Flora Imaginaria: The Flower in Contemporary Photography will display works by 49 internationally acclaimed photographers, many of them at the forefront of their field. The show, which is organized in partnership with the Foundation for the Exhibition of Photography (FEP), runs from July 16 through September 25 at Selby Gardens’ Downtown Sarasota campus.
“We are excited to continue ‘The Year of Photography’ at Selby Gardens with another world premiere of contemporary art in dialogue with nature at our Downtown Sarasota campus,” Jennifer O. Rominiecki, president and CEO of Selby Gardens, said. “Diverse images of flowers drawn from many different genres of photography will create a vibrant bouquet befitting our model as The Living Museum.®”
The new exhibition will include a total of 72 photographic prints, some installed amid the living plant collection along a shady path through the Gardens and others displayed inside the Museum of Botany & the Arts. Some of the photographers to be featured have specialized in flower imagery for many years, while others have done only one serious project or even taken just one or two pictures involving flowers. Works by celebrated artists such as Pedro Almodóvar, Valérie Belin, Vik Muniz, Viviane Sassen, and Martin Schoeller will appear side by side with compelling photographs by emerging artists. Many of the images to be seen have not appeared previously in a major exhibition. All were produced over the past three decades.
The innovative indoor/outdoor show was co-developed with FEP, an independent nonprofit organization that produces museum-quality photography exhibitions circulated around the world. It is curated by William A. Ewing and Danaé Panchaud, an international team of experienced photography experts.

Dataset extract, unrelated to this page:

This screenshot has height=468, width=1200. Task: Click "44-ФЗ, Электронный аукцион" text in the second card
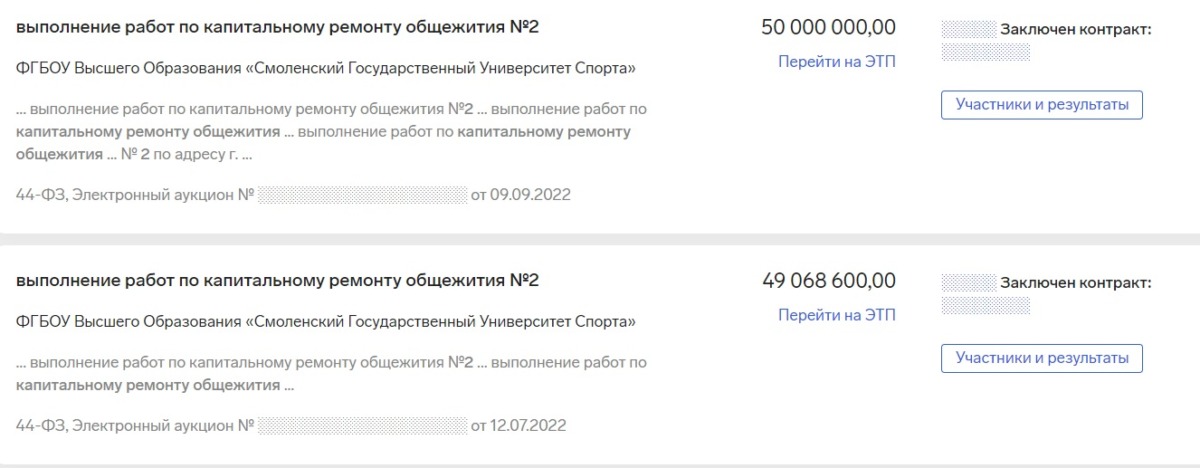coord(124,426)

“This colorful, wide-ranging show celebrates the flower’s perennial attraction and extraordinary endurance as an inspiring subject in art,” Ewing said. “From the humble specimen to the elaborate arrangement, the flower imagery on display will present a sumptuous feast for the eyes, all in the exceptional setting of Selby Gardens.”
Following its debut at Selby Gardens, the show will travel to other venues in the U.S. and beyond. Flora Imaginaria also follows a similarly themed exhibition of 30 years ago—Flora Photographica—which was first shown in London’s Serpentine Gallery and subsequently traveled to New York, Toronto, and elsewhere.
“Flora Imaginaria is a worthy follow-up to our recent exhibition featuring the late Robert Mapplethorpe’s iconic flower photographs,” Rominiecki added. “Mapplethorpe’s exquisite images made floral still life a significant contemporary genre and heightened the status of photography as an art form. The earliest works in this new show were made a few years after his passing, thus they represent the continued evolution of the art of floral photography.”
Selby Gardens members may preview the full show on Friday, July 15, before it opens to all visitors on July 16. Access to the exhibition is included with general admission to the Downtown Sarasota campus. For more information and to purchase tickets to Selby Gardens, go online to www.selby.org/visit.
About the curators:
William A. Ewing is an author, lecturer, and curator of photography. Director of the Musée de l’Elysée in Lausanne from 1996 to 2010, he has written several publications on photography, including The Body (1994), Landmark: The Fields of Landscape Photography (2014), Edward Burtynsky: Essential Elements (2016) and Civilization (2018), all published by Thames & Hudson. His first book on the subject of flowers, also named Flora Photographica (1991), looked at the subject from 1835 to 1990.
Danaé Panchaud is a curator, museologist, and lecturer specializing in photography, and is the director of the Centre de la photographie Genève. From 2018 to 2021, she was director and curator of the Photoforum Pasquart in Biel, one of the main Swiss institutions dedicated to contemporary photography. She is the president of Spectrum, the national association of Swiss institutions for photography.